Valentina Drozd M.D., Ph.D.
Belarusia Medical Academy of Post-graduate Education
International cooperation and an exchange of experience are very important in mitigation of consequences of serious natural and technogenic accidents.
Today it is well known that the most significant well-documented health
consequence of the Chernobyl accident in Belarus, Ukraine and the Russian Federation is dramatic increase in the incidence of thyroid cancer in individuals exposed to ionizing radiation in childhood.

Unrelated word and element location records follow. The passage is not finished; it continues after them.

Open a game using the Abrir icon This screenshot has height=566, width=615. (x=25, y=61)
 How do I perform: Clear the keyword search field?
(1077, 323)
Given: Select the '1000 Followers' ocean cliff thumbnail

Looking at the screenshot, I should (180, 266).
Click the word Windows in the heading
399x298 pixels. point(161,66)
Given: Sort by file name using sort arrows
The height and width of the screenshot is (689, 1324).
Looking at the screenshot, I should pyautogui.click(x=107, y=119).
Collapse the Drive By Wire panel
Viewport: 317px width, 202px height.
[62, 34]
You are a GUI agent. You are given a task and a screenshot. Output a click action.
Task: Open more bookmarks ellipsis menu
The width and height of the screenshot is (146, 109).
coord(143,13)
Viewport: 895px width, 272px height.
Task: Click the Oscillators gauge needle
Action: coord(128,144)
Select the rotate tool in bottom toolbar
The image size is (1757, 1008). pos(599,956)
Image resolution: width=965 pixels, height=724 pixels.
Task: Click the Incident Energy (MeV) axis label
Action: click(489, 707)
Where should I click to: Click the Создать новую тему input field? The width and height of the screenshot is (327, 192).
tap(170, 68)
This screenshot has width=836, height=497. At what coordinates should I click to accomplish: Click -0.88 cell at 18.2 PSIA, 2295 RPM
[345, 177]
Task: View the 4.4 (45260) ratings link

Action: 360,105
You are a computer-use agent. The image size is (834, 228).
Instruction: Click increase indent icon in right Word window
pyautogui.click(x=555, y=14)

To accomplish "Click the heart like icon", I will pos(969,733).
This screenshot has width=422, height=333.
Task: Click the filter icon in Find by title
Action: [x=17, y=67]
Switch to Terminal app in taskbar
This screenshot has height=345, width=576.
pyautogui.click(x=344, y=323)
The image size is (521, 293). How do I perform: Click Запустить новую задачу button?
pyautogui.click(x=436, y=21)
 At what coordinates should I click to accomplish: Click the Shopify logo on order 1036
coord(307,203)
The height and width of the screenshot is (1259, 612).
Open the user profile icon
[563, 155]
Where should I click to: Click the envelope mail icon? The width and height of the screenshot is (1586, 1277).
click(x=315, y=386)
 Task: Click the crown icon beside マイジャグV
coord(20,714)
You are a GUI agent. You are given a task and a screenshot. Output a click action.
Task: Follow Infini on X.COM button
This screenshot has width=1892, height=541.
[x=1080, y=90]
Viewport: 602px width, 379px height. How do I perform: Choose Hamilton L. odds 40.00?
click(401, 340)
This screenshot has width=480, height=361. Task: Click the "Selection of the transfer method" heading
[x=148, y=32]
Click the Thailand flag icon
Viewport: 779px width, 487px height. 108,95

However, in beginning of nineties in Belarus there were not enough specialists in the field of radiation medicine, in early diagnosis of thyroid cancer. Belarusian scientists and doctors needed the assistance of more experienced professionals. The ones who first gave their hand of help were Professor Yamashita and his colleagues. He came in Belarus and visited most contaminated areas. He personally evaluated the situation and suggested the most effective actions for mitigation of medical consequents of Chernobyl accident.
The most important screening study started in Belarus in 1990 under supervision of Prof. Yamashita in the framework of the Chernobyl-Sasakawa Medical Cooperation Project. The project was formed on the basis of the experiences of investigation of atomic bomb survivors in Nagasaki. Under this project more than 19,000 children were examined in Gomel region; thyroid nodules and carcinoma were detected with a prevalence of 1.7% and 0.2% respectively. By contrast, only 2 cases of thyroid carcinoma among 13,868 children (0.008%) were registered in Mogilev region, contaminated not much less than Gomel region.
Nagasaki University has been paying a lot of attention for international educational programs. In Belarus, many scientists and doctors were given chances to be trained in the Programmes of Nagasaki Association for Hibakushas’ Medical Care (NASHIM) and significantly expand their knowledge on radiation medicine. Under the supervision of prof. Yamashita worked international groups of young scientists, which were very productive in developing new research directions. One of such international scientific team, which was formed partly through coordination by the Nagasaki Univ.’ s representative office in Minsk, included Belarusian scientists who provided evidence for genetic predisposition to papillary thyroid carcinoma both in irradiated and non-irradiated populations. Recent study of our joint efforts demonstrated that the FOXE1 locus is a major genetic determinant for radiation-related thyroid carcinoma in Chernobyl [Takahashi M. et al, Hum Mol Genet, 2010 Jun 15].
I was also honored to participate in scientific conferences held in Fukushima for the past 2 years by invitation from Prof. Yamashita. The latest conference I attended was the one held last November “Radiation, Health, and Society: Post-Fukushima Implications for Health Professional Education” co-sponsored by IAEA and Fukushima Medical University. It was a great opportunity, especially for students of FMU to understand diversity of viewpoints and opinions held by specialists from various backgrounds in a great attempt to find joint solutions in the extremely tough situation of aftermath of Fukushima Daiichi NPP accident. We hope that cooperation between Belarusian and Japanese scientists will continue to grow and benefit the world of science.